Objective 1> In the passage on Saxon Sydney-Turner, turn the paragraph that begins "He was interested in poetry" into a short bulleted list that keeps its main facts.
Objective 2> According to the passage on Saxon Sydney-Turner, what society was he elected to at Cambridge?
Objective 3> Translate this sentence from the passage on Saxon Sydney-Turner into Spanish: "He regularly attended the Wagner Ring cycles at Bayreuth."

Page excerpt>

####################

He was introverted and ferociously intellectual, and was rarely seen by day at Cambridge, since he rose late and stayed up reading late into the night. Together with his new friends he was elected as a member of the not-so-secret society the Apostles. This met late at night to discuss cultural and philosophic matters – all its members deeply influenced by the ideas of G.E.Moore and his Principia Ethica (1903). However, Saxon Sydney-Turner is mainly remembered for his silences rather than any positive contribution to the debates.
He was interested in poetry, painted a little, and was a music lover with an especial liking for opera. He regularly attended the Wagner Ring cycles at Bayreuth. He loved puzzles, crosswords, riddles, and acrostics, and won one of the scholarships in Classics because he was able to identify and solve a riddle in the centre of an obscure Greek text which was set for translation.

####################

Dataset content>
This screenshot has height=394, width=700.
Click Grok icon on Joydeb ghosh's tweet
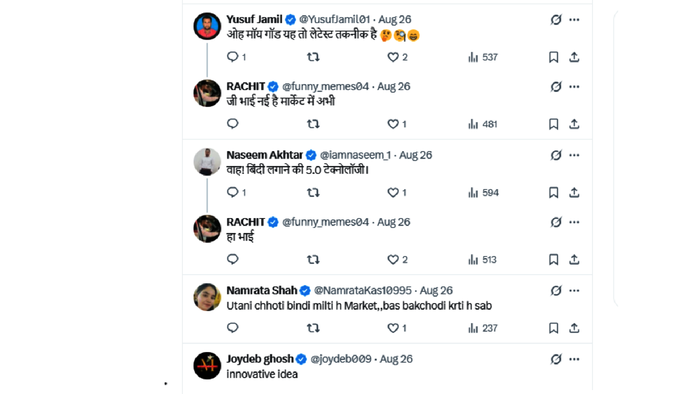(x=556, y=359)
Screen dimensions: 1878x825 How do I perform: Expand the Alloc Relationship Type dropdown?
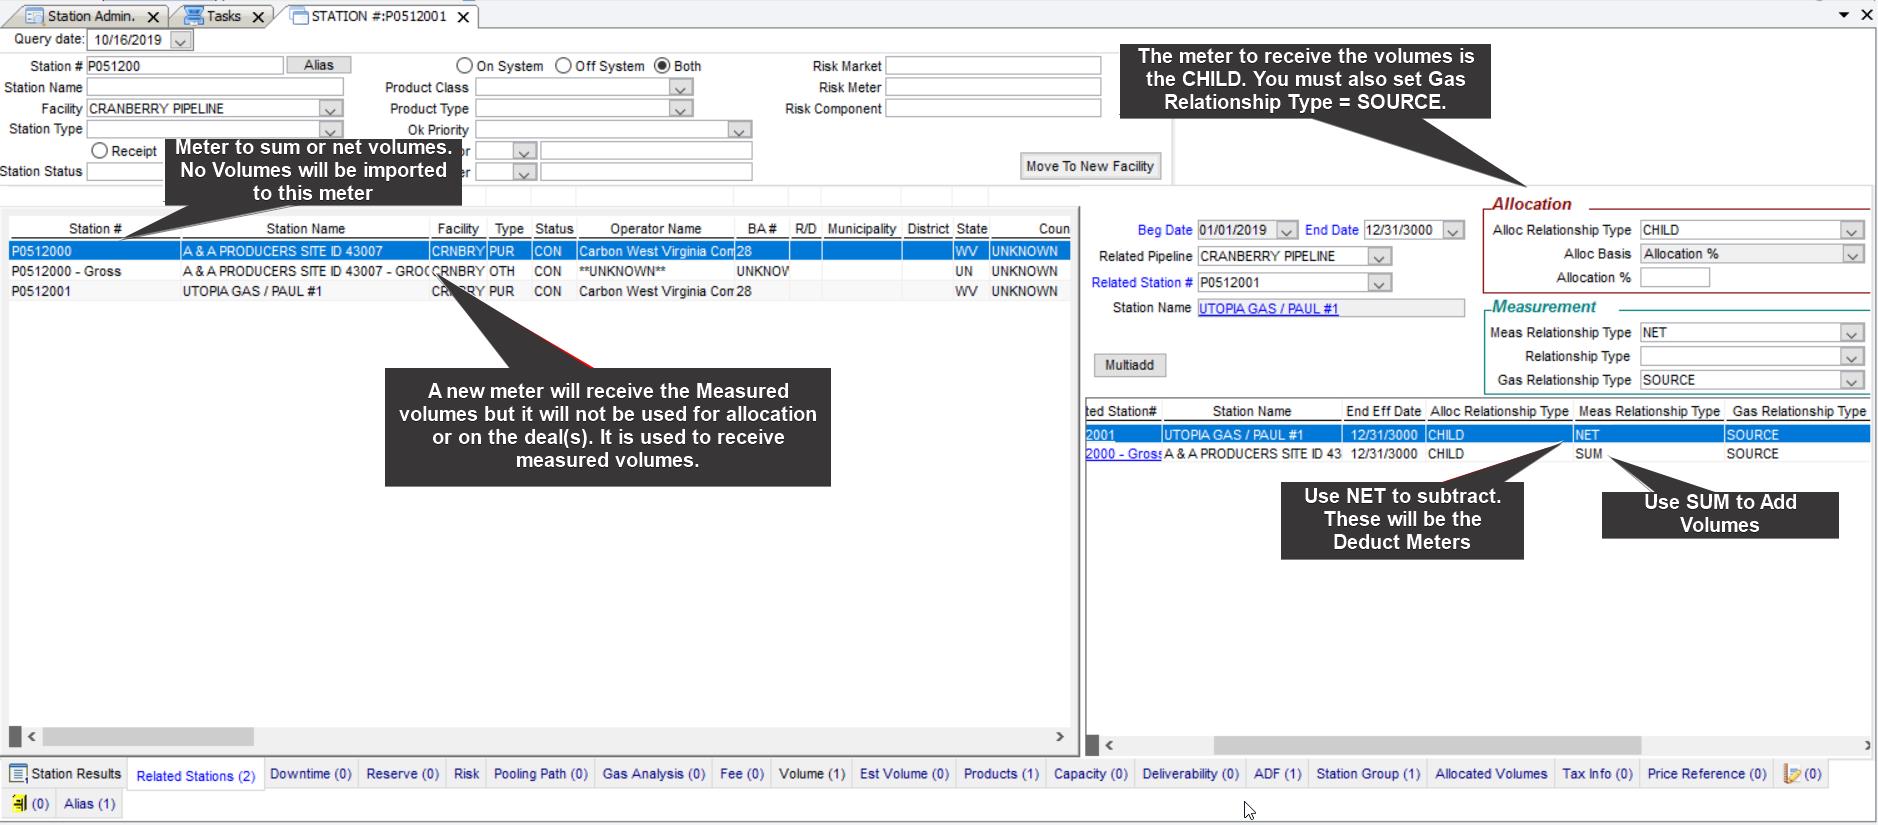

####################

Worked solution 1>
- Interested in poetry, painted a little, and loved music, especially opera
- Regularly attended the Wagner Ring cycles at Bayreuth
- Loved puzzles, crosswords, riddles, and acrostics
- Won a Classics scholarship by identifying and solving a riddle hidden in an obscure Greek text set for translation

Worked solution 2> The Apostles.

Worked solution 3> Asistía con regularidad a los ciclos del Anillo de Wagner en Bayreuth.